I like option 2 but I would move the meter to the house... Would the power company trench it then? I would also have 2- 200 amp panels fed from a 320/400 amp meter base


----------



## magicone2571 (Apr 29, 2021)

Dennis Alwon said:


> I like option 2 but I would move the meter to the house... Would the power company trench it then? I would also have 2- 200 amp panels fed from a 320/400 amp meter base


I doubt I can get poco to move the meter location. It's on a pole about 40ft from the house. Can I keep the mast on the pole but move the meter socket to the house? I'd have to run 600MCM from the pan all the way to the top of the mast but that shouldn't be too bad. Then run new 4/0 to existing 200 amp panel, convert to a sub. Run new 250mcm to the new pole building.


----------



## SWDweller (Dec 9, 2020)

sure do not understand your last post. Keep the mast and move the meter? 
This is similar, do the 320 amp overhead with 2- 200 amp breakers. Run one to the house and one to the barn. Wire would be the same. I always installed 400 amp services because the 320 was not an option back then. 
Diving down from the sky can you get 3 phase ? A 200 amp 3 phase might solve the load issue.


----------



## Dennis Alwon (May 9, 2009)

The power company would do it here in our area.
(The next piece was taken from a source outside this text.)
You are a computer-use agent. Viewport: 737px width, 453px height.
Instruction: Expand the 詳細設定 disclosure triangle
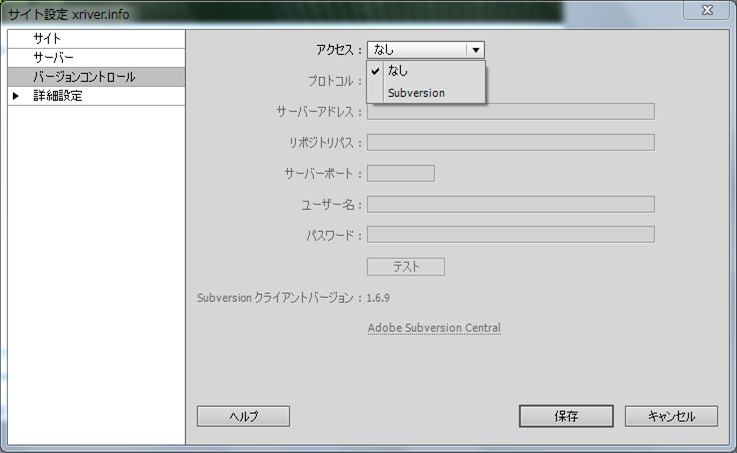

I would check and see if they will move it


----------



## magicone2571 (Apr 29, 2021)

Dennis Alwon said:


> The power company would do it here in our area. I would check and see if they will move it


I had to pull up some pictures I had from the site. There is windows and a door along the wall where it would have to go. I think it's 3-4ft from a window or door for meter placement. Think this job is going to be a nightmare anyway I look at it.


----------